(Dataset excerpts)
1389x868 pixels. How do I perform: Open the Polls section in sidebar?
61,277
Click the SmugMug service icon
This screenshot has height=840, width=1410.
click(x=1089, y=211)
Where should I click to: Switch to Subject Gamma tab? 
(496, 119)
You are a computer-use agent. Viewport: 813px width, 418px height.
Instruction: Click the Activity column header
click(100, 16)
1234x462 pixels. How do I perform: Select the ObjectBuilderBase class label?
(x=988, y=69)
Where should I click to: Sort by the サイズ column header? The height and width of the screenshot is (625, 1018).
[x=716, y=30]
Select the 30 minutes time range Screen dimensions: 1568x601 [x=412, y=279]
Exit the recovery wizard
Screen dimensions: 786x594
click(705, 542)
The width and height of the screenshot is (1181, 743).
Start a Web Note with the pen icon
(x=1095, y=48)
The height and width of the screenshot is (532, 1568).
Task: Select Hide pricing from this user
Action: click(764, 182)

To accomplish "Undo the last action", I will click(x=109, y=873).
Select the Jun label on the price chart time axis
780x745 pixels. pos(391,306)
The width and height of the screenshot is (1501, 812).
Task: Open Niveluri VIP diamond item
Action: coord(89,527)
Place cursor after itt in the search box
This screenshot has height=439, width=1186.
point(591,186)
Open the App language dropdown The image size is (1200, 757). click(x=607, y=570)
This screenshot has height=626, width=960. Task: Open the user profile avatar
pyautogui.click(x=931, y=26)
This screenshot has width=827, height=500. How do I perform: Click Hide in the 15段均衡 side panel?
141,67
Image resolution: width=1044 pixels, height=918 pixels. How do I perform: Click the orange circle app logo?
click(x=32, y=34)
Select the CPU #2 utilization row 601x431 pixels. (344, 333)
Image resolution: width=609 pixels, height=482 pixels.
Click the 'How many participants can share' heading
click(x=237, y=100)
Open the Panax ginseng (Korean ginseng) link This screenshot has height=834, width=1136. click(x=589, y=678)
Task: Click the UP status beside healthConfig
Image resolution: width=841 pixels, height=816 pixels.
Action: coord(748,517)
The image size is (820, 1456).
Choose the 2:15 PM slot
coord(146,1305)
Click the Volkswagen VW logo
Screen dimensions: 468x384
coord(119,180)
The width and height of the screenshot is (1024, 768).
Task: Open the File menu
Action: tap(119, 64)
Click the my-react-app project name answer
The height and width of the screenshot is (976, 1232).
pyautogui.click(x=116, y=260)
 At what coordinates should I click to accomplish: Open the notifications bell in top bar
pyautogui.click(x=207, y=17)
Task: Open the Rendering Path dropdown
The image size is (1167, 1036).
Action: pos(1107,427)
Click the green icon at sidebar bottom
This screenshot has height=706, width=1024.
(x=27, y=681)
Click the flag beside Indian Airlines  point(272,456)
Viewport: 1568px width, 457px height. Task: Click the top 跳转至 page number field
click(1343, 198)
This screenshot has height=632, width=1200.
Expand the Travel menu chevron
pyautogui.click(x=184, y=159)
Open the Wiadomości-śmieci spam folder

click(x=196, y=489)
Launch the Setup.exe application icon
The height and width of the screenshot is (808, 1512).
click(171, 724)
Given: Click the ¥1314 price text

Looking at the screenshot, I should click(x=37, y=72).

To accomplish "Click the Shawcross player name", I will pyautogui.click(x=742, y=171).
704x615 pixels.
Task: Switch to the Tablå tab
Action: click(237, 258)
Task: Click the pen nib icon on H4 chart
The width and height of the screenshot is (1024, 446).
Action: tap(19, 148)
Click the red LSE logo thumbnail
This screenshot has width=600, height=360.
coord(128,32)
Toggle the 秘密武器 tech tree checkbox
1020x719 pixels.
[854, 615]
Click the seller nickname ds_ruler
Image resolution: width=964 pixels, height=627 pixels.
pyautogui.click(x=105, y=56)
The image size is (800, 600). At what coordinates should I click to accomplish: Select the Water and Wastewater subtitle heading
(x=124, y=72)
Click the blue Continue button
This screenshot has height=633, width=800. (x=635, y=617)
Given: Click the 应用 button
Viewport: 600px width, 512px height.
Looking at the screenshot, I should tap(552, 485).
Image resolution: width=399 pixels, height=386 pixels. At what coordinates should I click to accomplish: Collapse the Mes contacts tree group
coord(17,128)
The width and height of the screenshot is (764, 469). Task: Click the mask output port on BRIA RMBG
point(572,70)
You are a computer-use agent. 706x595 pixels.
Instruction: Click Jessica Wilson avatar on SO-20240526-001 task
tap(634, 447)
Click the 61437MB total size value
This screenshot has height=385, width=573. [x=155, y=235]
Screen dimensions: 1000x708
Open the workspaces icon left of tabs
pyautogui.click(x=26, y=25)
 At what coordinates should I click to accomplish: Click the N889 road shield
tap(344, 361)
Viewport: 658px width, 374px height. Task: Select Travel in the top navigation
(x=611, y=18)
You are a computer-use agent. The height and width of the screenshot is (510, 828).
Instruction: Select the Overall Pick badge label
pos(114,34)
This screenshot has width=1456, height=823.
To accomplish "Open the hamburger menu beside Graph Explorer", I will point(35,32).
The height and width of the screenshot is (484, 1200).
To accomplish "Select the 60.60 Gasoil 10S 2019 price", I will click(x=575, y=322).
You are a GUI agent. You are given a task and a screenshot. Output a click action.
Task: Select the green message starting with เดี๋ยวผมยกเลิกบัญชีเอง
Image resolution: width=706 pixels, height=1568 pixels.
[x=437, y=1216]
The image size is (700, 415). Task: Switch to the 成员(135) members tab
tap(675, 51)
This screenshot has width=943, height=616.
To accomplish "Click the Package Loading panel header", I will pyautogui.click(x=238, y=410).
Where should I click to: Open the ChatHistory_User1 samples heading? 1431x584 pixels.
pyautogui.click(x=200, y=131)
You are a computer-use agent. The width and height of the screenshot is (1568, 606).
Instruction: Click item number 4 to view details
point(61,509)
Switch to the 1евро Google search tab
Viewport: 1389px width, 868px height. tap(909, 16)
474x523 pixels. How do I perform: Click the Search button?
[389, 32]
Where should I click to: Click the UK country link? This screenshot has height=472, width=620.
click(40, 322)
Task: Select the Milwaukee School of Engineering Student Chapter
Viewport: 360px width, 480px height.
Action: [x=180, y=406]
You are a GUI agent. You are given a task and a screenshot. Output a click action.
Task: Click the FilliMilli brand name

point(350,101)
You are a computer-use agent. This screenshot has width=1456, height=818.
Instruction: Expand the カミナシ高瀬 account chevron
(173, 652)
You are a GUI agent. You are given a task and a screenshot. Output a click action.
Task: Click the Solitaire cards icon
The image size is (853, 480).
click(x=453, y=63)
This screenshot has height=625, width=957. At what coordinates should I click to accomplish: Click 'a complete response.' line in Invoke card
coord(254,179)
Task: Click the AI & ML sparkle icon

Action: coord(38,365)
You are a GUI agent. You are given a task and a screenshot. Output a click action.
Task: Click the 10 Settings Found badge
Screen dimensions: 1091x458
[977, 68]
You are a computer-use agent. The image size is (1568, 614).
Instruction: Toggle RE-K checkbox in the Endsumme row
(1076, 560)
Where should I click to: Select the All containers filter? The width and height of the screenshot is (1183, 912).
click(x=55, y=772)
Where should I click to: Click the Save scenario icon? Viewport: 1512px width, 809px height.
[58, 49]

> [Required action]
An exact copy of all the entries is the required answer.

> [Solution to this task]
1389x868 pixels. How do I perform: Open the Polls section in sidebar?
61,277
Click the SmugMug service icon
This screenshot has height=840, width=1410.
click(x=1089, y=211)
Where should I click to: Switch to Subject Gamma tab? 
(496, 119)
You are a computer-use agent. Viewport: 813px width, 418px height.
Instruction: Click the Activity column header
click(100, 16)
1234x462 pixels. How do I perform: Select the ObjectBuilderBase class label?
(x=988, y=69)
Where should I click to: Sort by the サイズ column header? The height and width of the screenshot is (625, 1018).
[x=716, y=30]
Select the 30 minutes time range Screen dimensions: 1568x601 [x=412, y=279]
Exit the recovery wizard
Screen dimensions: 786x594
click(705, 542)
The width and height of the screenshot is (1181, 743).
Start a Web Note with the pen icon
(x=1095, y=48)
The height and width of the screenshot is (532, 1568).
Task: Select Hide pricing from this user
Action: click(764, 182)

To accomplish "Undo the last action", I will click(x=109, y=873).
Select the Jun label on the price chart time axis
780x745 pixels. pos(391,306)
The width and height of the screenshot is (1501, 812).
Task: Open Niveluri VIP diamond item
Action: coord(89,527)
Place cursor after itt in the search box
This screenshot has height=439, width=1186.
point(591,186)
Open the App language dropdown The image size is (1200, 757). click(x=607, y=570)
This screenshot has height=626, width=960. Task: Open the user profile avatar
pyautogui.click(x=931, y=26)
This screenshot has width=827, height=500. How do I perform: Click Hide in the 15段均衡 side panel?
141,67
Image resolution: width=1044 pixels, height=918 pixels. How do I perform: Click the orange circle app logo?
click(x=32, y=34)
Select the CPU #2 utilization row 601x431 pixels. (344, 333)
Image resolution: width=609 pixels, height=482 pixels.
Click the 'How many participants can share' heading
click(x=237, y=100)
Open the Panax ginseng (Korean ginseng) link This screenshot has height=834, width=1136. click(x=589, y=678)
Task: Click the UP status beside healthConfig
Image resolution: width=841 pixels, height=816 pixels.
Action: coord(748,517)
The image size is (820, 1456).
Choose the 2:15 PM slot
coord(146,1305)
Click the Volkswagen VW logo
Screen dimensions: 468x384
coord(119,180)
The width and height of the screenshot is (1024, 768).
Task: Open the File menu
Action: tap(119, 64)
Click the my-react-app project name answer
The height and width of the screenshot is (976, 1232).
pyautogui.click(x=116, y=260)
 At what coordinates should I click to accomplish: Open the notifications bell in top bar
pyautogui.click(x=207, y=17)
Task: Open the Rendering Path dropdown
The image size is (1167, 1036).
Action: pos(1107,427)
Click the green icon at sidebar bottom
This screenshot has height=706, width=1024.
(x=27, y=681)
Click the flag beside Indian Airlines  point(272,456)
Viewport: 1568px width, 457px height. Task: Click the top 跳转至 page number field
click(1343, 198)
This screenshot has height=632, width=1200.
Expand the Travel menu chevron
pyautogui.click(x=184, y=159)
Open the Wiadomości-śmieci spam folder

click(x=196, y=489)
Launch the Setup.exe application icon
The height and width of the screenshot is (808, 1512).
click(171, 724)
Given: Click the ¥1314 price text

Looking at the screenshot, I should click(x=37, y=72).

To accomplish "Click the Shawcross player name", I will pyautogui.click(x=742, y=171).
704x615 pixels.
Task: Switch to the Tablå tab
Action: click(237, 258)
Task: Click the pen nib icon on H4 chart
The width and height of the screenshot is (1024, 446).
Action: tap(19, 148)
Click the red LSE logo thumbnail
This screenshot has width=600, height=360.
coord(128,32)
Toggle the 秘密武器 tech tree checkbox
1020x719 pixels.
[854, 615]
Click the seller nickname ds_ruler
Image resolution: width=964 pixels, height=627 pixels.
pyautogui.click(x=105, y=56)
The image size is (800, 600). At what coordinates should I click to accomplish: Select the Water and Wastewater subtitle heading
(x=124, y=72)
Click the blue Continue button
This screenshot has height=633, width=800. (x=635, y=617)
Given: Click the 应用 button
Viewport: 600px width, 512px height.
Looking at the screenshot, I should tap(552, 485).
Image resolution: width=399 pixels, height=386 pixels. At what coordinates should I click to accomplish: Collapse the Mes contacts tree group
coord(17,128)
The width and height of the screenshot is (764, 469). Task: Click the mask output port on BRIA RMBG
point(572,70)
You are a computer-use agent. 706x595 pixels.
Instruction: Click Jessica Wilson avatar on SO-20240526-001 task
tap(634, 447)
Click the 61437MB total size value
This screenshot has height=385, width=573. [x=155, y=235]
Screen dimensions: 1000x708
Open the workspaces icon left of tabs
pyautogui.click(x=26, y=25)
 At what coordinates should I click to accomplish: Click the N889 road shield
tap(344, 361)
Viewport: 658px width, 374px height. Task: Select Travel in the top navigation
(x=611, y=18)
You are a computer-use agent. The height and width of the screenshot is (510, 828).
Instruction: Select the Overall Pick badge label
pos(114,34)
This screenshot has width=1456, height=823.
To accomplish "Open the hamburger menu beside Graph Explorer", I will point(35,32).
The height and width of the screenshot is (484, 1200).
To accomplish "Select the 60.60 Gasoil 10S 2019 price", I will click(x=575, y=322).
You are a GUI agent. You are given a task and a screenshot. Output a click action.
Task: Select the green message starting with เดี๋ยวผมยกเลิกบัญชีเอง
Image resolution: width=706 pixels, height=1568 pixels.
[x=437, y=1216]
The image size is (700, 415). Task: Switch to the 成员(135) members tab
tap(675, 51)
This screenshot has width=943, height=616.
To accomplish "Click the Package Loading panel header", I will pyautogui.click(x=238, y=410).
Where should I click to: Open the ChatHistory_User1 samples heading? 1431x584 pixels.
pyautogui.click(x=200, y=131)
You are a computer-use agent. The width and height of the screenshot is (1568, 606).
Instruction: Click item number 4 to view details
point(61,509)
Switch to the 1евро Google search tab
Viewport: 1389px width, 868px height. tap(909, 16)
474x523 pixels. How do I perform: Click the Search button?
[389, 32]
Where should I click to: Click the UK country link? This screenshot has height=472, width=620.
click(40, 322)
Task: Select the Milwaukee School of Engineering Student Chapter
Viewport: 360px width, 480px height.
Action: [x=180, y=406]
You are a GUI agent. You are given a task and a screenshot. Output a click action.
Task: Click the FilliMilli brand name

point(350,101)
You are a computer-use agent. This screenshot has width=1456, height=818.
Instruction: Expand the カミナシ高瀬 account chevron
(173, 652)
You are a GUI agent. You are given a task and a screenshot. Output a click action.
Task: Click the Solitaire cards icon
The image size is (853, 480).
click(x=453, y=63)
This screenshot has height=625, width=957. At what coordinates should I click to accomplish: Click 'a complete response.' line in Invoke card
coord(254,179)
Task: Click the AI & ML sparkle icon

Action: coord(38,365)
You are a GUI agent. You are given a task and a screenshot. Output a click action.
Task: Click the 10 Settings Found badge
Screen dimensions: 1091x458
[977, 68]
You are a computer-use agent. The image size is (1568, 614).
Instruction: Toggle RE-K checkbox in the Endsumme row
(1076, 560)
Where should I click to: Select the All containers filter? The width and height of the screenshot is (1183, 912).
click(x=55, y=772)
Where should I click to: Click the Save scenario icon? Viewport: 1512px width, 809px height.
[58, 49]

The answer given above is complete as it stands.